Sweden wants to think “outside the European box” after its heavy dependence on trade with the area was held accountable for a pointed economic and financial deceleration in quarter 4 of 2011.
Swedish trade minister Ewa Bjorling wants to double exports by 2015 thru measures that include chasing export markets outside the depressed EU Union such as Iraq, Africa and the BRIC states ( Brazil, Russia, India and China ). Dr. Bjorling commented in an interview
[quote]We can see that in the debt crisis and right after, those firms that have spread their wings in different markets outside Europe managed to deal with the crisis much better.
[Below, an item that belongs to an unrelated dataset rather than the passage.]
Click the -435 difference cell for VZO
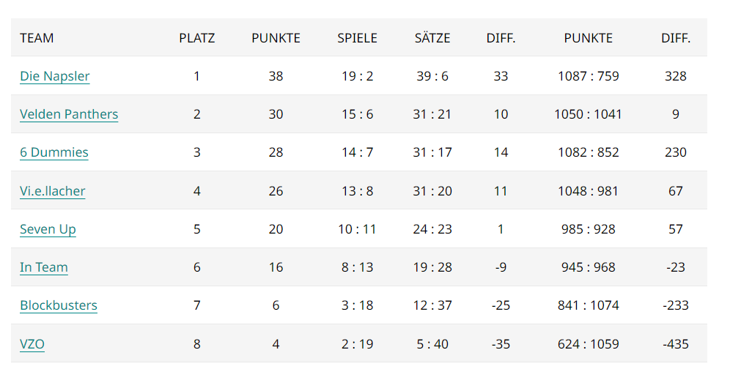click(x=676, y=344)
We believe we really need to have other markets together with Europe.[/quote]
In spite of solid state finances and an independent financial policy, Sweden’s reliance on trade with Europe has left it especially exposed to chaos in the eurozone sector.
After reports showed that Sweden has the best industrial performance among Scandinavian nations, Sweden dropped to the bottom in quarter four of 2011 when its economy contracted 1.1 %.
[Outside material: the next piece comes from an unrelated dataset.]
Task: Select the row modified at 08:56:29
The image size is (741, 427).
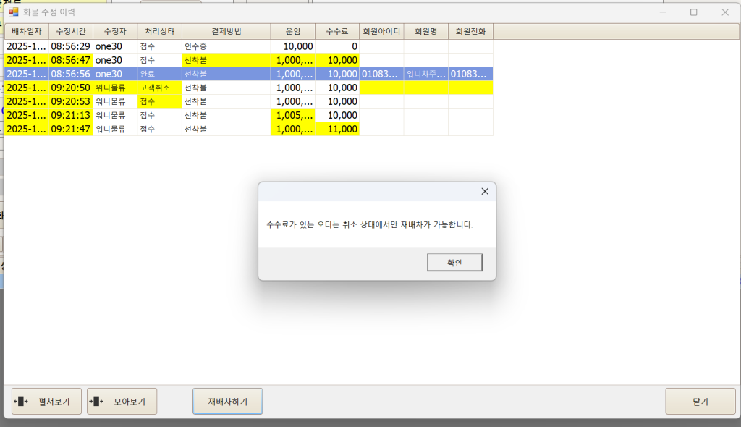Action: [x=70, y=46]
The fall followed two consecutive quarters of solid expansion and a stellar 2010, when GDP grew at a record-breaking 7.3 % in the final 3 months of the year.
With half Swedish GDP tied to exports, the great majority heading for other European countries, dramatic reversals are not unknown to the country of 9.3 million. Sweden’s economy shrank by 5.3 percent in 2009 during the global financial disintegration, only to bounce the following year.
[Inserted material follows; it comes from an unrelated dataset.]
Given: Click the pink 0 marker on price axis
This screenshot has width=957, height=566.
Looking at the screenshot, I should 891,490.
“You see bigger swings in the Swedish economy compared with other states and the rationale is we’ve got an extremely high level of export dependence,” announced Robert Bergqvist, chief financial consultant at the Swedish Bank SEB. “Combine the elevated level of export reliance with a lot of cyclical exports and the swings get bigger.”
So far, strong finances have allowed the Nordic states to weather the eurozone’s crisis comparatively well.
Now, excepting oil-rich Norway, those states are predicted to start feeling the pressure. SEB expects Denmark and Finland’s economies to grow 0.5 % in 2012.
Though the bank had expected the Swedish economy to grow 0.7 percent in 2012, it has since then revised its forecast to 0.5 percent. Swedish GDP will probably continue its decline in quarter 1 before slowly picking up again, related Andreas Jonsson, senior economic analyst at Nordea Markets. “A year back we were talking about the Swedish tiger,” declared Mr. Jonsson.
[quote]Now we are talking about the Swedish snail.[/quote]
Dr. Bjorling’s plan to raise Swedish exports calls for improving access to export markets for tiny and midsized firms, pushing thru a single European patent process and completing free trade agreements, including the one now being bartered between Canada and the ECU. Sweden’s low deficit, and its fast calls to action, will help Sweden weather the euro crisis and grow.